The selective serotonin reuptake inhibitor fluoxetine reduces striatal in vivo levels of voltammetric nitric oxide (NO): A feature of its antidepressant activity?

Voltammetric (electrochemical) methodologies such as differential pulse voltammetry and amperometry used together with electrically and chemically treated carbon fibre micro-electrodes (mCFE) allow selective monitoring of nitric oxide (NO). Preliminary in vitro studies have shown that the selective serotonin reuptake inhibitor (SSRI) antidepressant paroxetine inhibits constitutive nitric oxide synthase (cNOS) activity in animals and humans and that another SSRI such as fluoxetine reduced NO release in the media of synovial cells. The aim of this work was to verify by means of amperometry and specifically treated mCFE the capability of fluoxetine to alter the in vivo release of central NO, in the attempt to further clarify such putative antidepressant mechanism of action of this SSRI compound.
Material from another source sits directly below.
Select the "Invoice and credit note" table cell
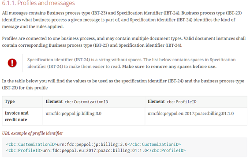Screen dimensions: 250x160 point(22,116)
The in vivo results support the chemical NO related nature of the endogenous amperometric signal evoked by NMDA injection in the striatum of anaesthetised rats, as pre-treatment with NOS inhibitor l-NAME prevented its appearance. Subsequently fluoxetine treatment resulted in decreased striatal NO, further supporting in vitro studies proposing a link between the serotonergic system and the NO system.